### ASSIGNED TASK:
For the records shown below, return an exact copy that excludes the pictures.

....

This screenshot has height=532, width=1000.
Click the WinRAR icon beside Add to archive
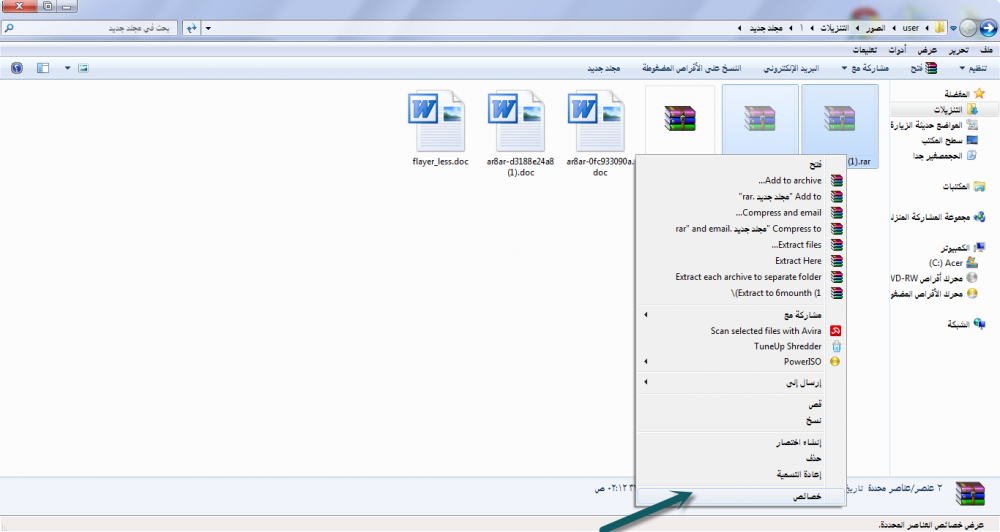tap(836, 181)
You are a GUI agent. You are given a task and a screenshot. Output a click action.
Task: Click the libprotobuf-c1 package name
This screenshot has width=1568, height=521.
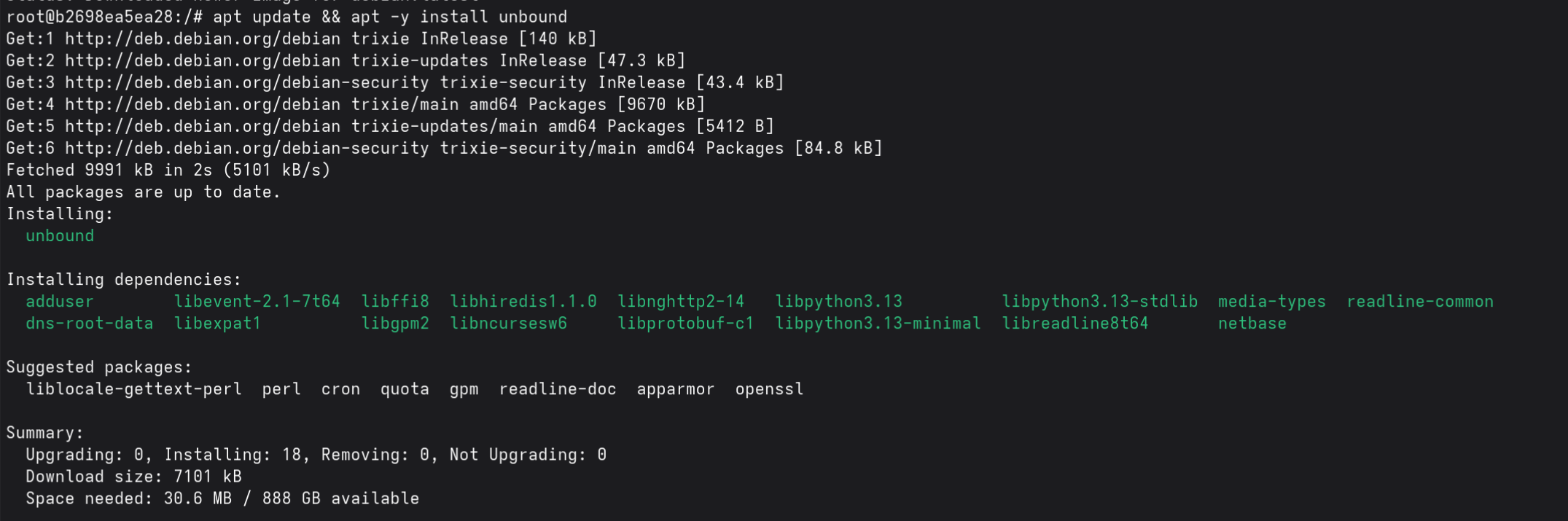pyautogui.click(x=685, y=323)

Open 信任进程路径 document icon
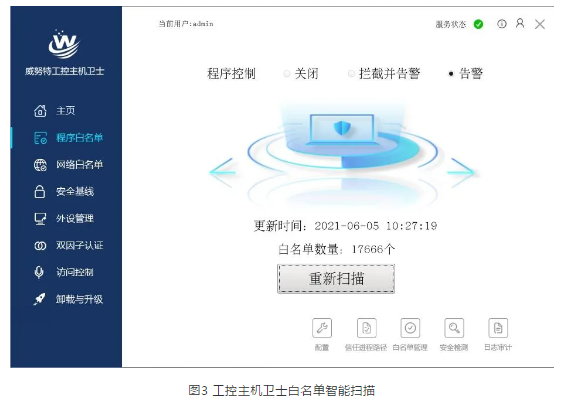coord(366,328)
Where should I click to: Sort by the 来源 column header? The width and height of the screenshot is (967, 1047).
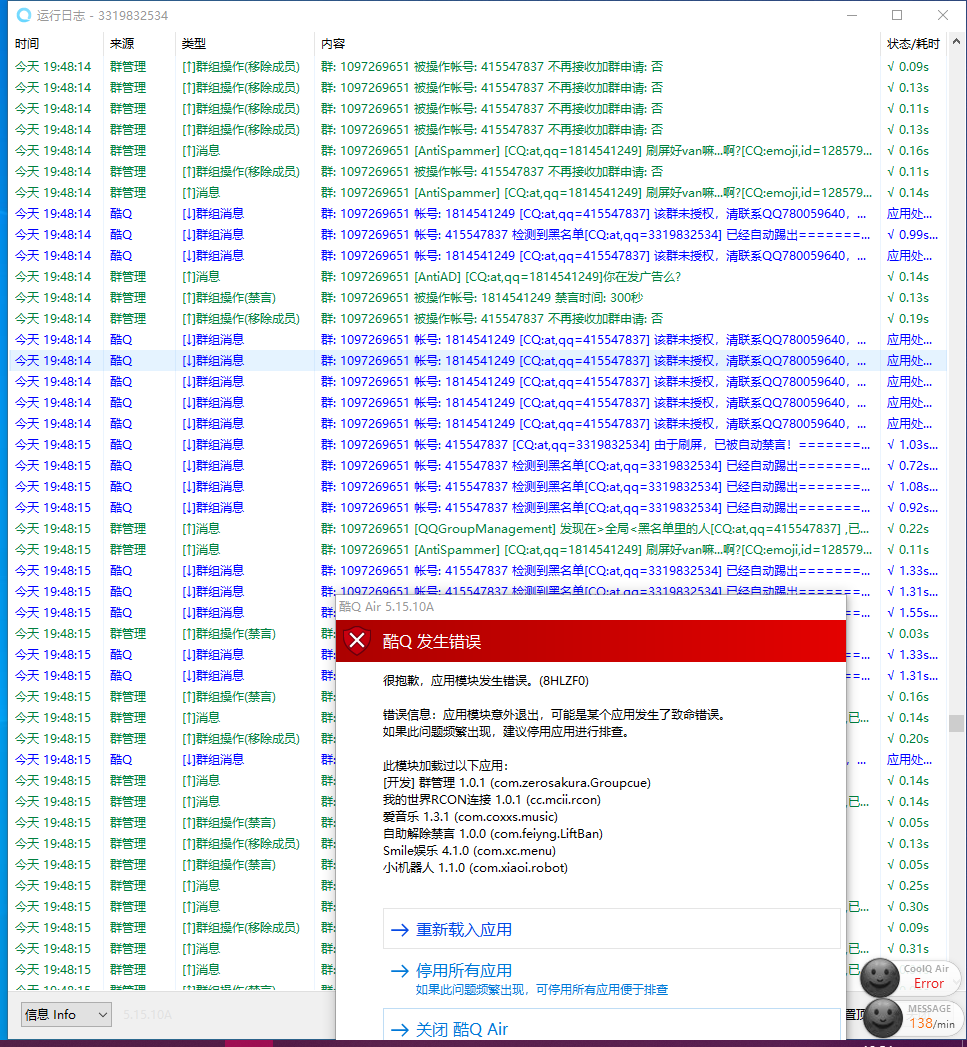click(122, 44)
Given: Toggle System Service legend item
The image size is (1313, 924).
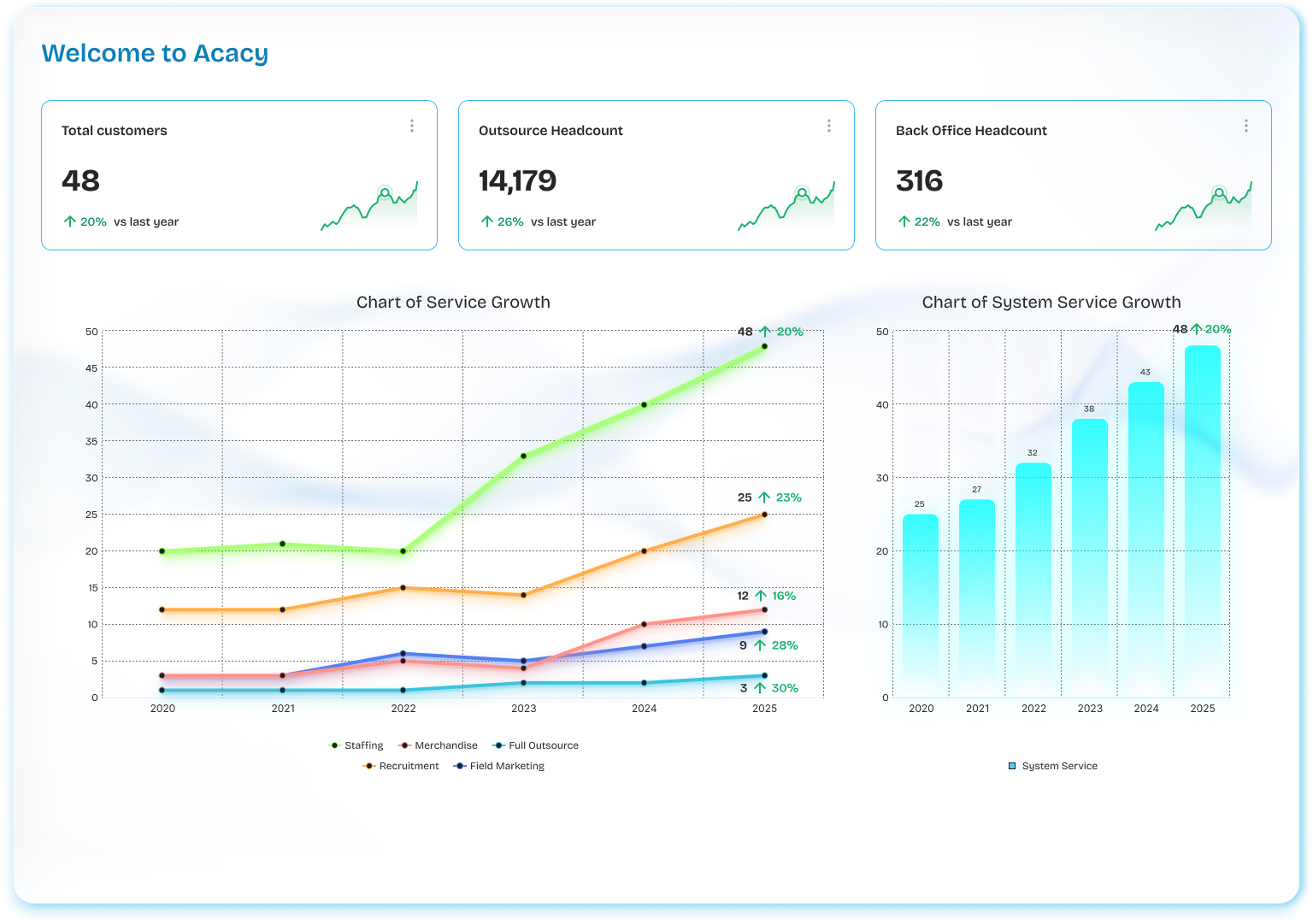Looking at the screenshot, I should pos(1052,766).
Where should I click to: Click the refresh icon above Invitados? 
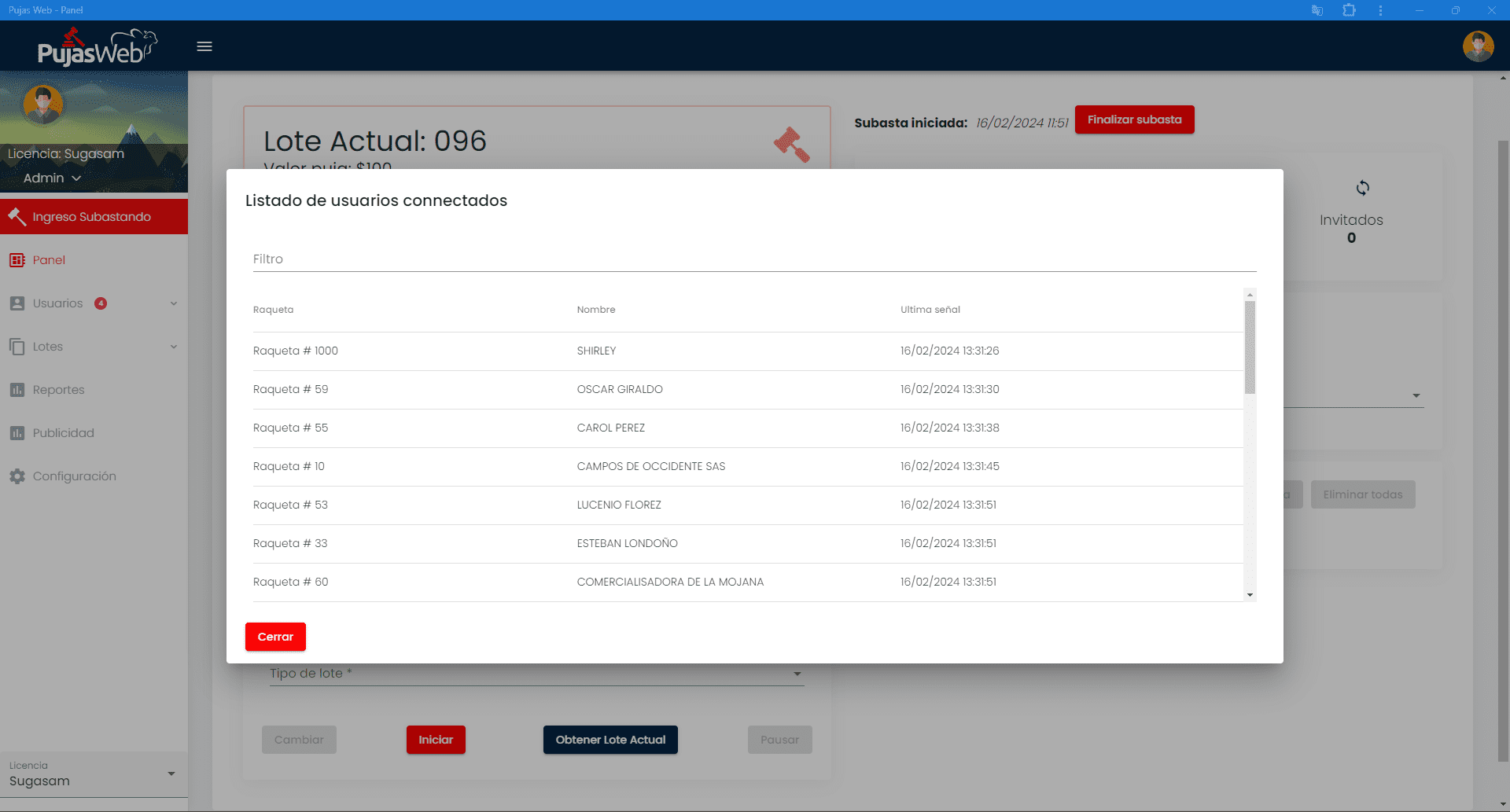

....

### RESPONSE BELOW:
This screenshot has height=532, width=1000.
Click the WinRAR icon beside Add to archive
tap(836, 181)
You are a GUI agent. You are given a task and a screenshot. Output a click action.
Task: Click the libprotobuf-c1 package name
This screenshot has width=1568, height=521.
pyautogui.click(x=685, y=323)

Open 信任进程路径 document icon
coord(366,328)
Where should I click to: Sort by the 来源 column header? The width and height of the screenshot is (967, 1047).
click(122, 44)
Given: Toggle System Service legend item
The image size is (1313, 924).
Looking at the screenshot, I should pos(1052,766).
Where should I click to: Click the refresh icon above Invitados? 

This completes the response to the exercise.